■ SHORT EXERCISE:
Transcribe everything in the listing from its first line down through the line containing "tap(935, 108)", leaving out the pictures.

■ LISTED RECORDS:
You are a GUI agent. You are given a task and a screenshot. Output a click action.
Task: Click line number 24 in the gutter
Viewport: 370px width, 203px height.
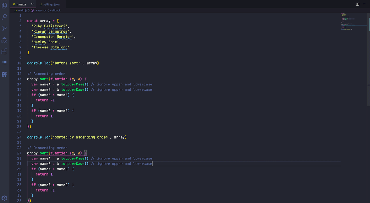point(20,137)
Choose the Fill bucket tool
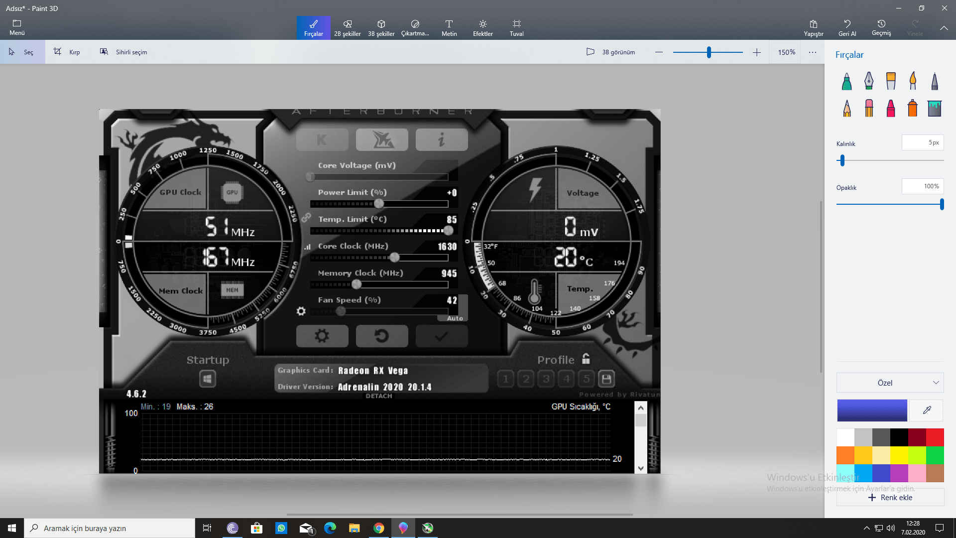 tap(935, 108)
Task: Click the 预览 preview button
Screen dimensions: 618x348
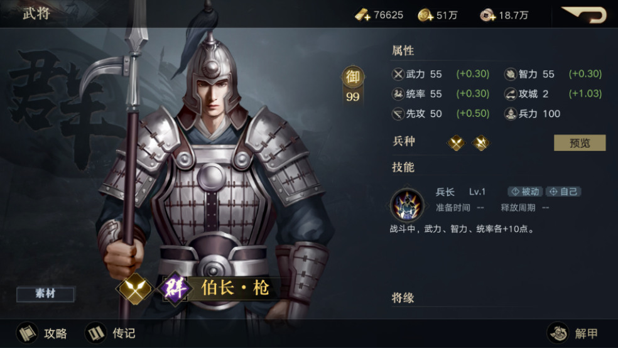Action: 580,143
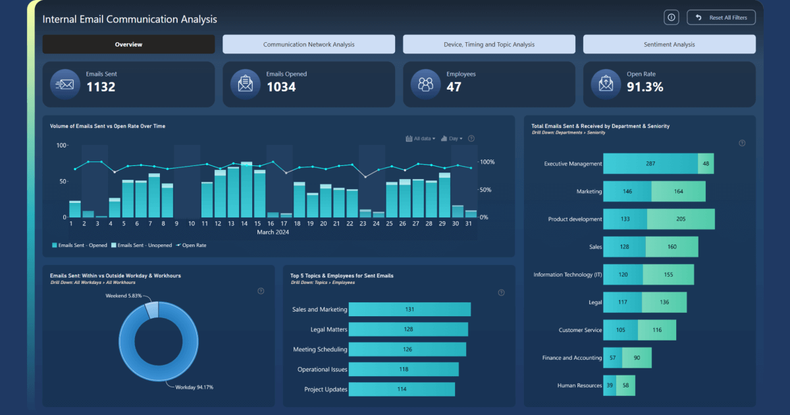The height and width of the screenshot is (415, 790).
Task: Click the bar chart icon beside Day selector
Action: coord(443,138)
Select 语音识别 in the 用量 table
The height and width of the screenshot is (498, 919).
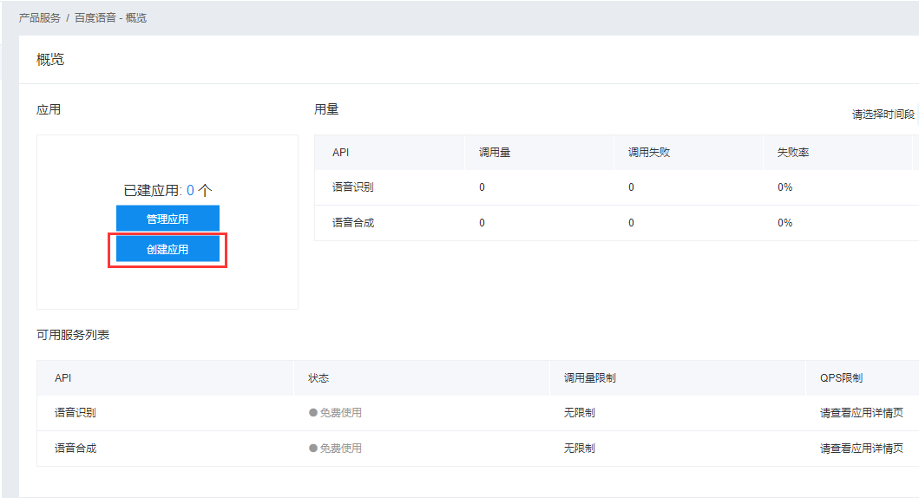tap(353, 187)
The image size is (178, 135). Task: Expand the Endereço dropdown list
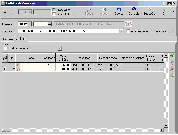(121, 31)
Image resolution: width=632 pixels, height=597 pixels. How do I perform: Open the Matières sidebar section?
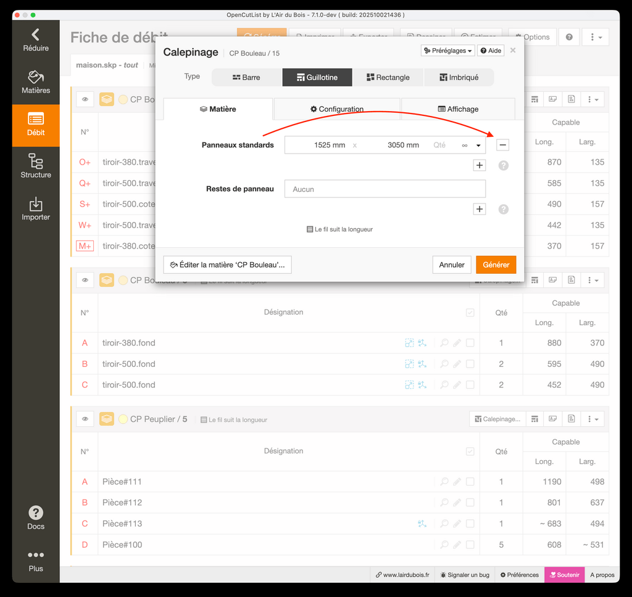pos(36,83)
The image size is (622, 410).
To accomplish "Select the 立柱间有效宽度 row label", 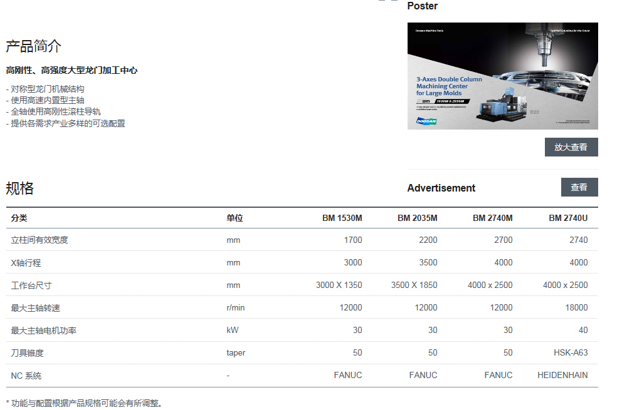I will [40, 240].
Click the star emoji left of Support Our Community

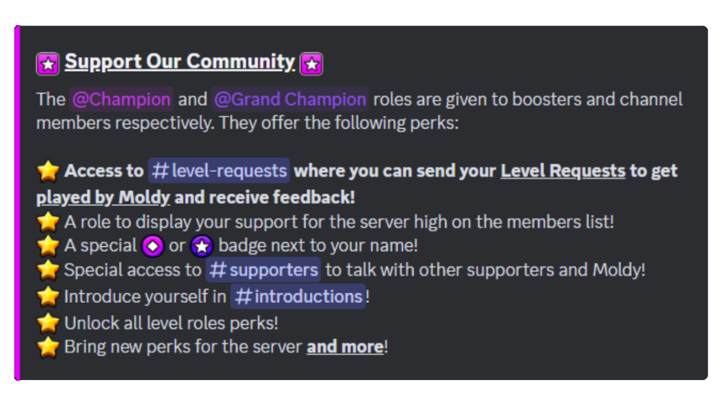click(47, 64)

■ OUTPUT FOR THIS TASK:
You are a GUI agent. You are given a task and a screenshot. Output a click action.
Task: Click line number 24 in the gutter
Viewport: 370px width, 203px height.
point(20,137)
Choose the Fill bucket tool
 tap(935, 108)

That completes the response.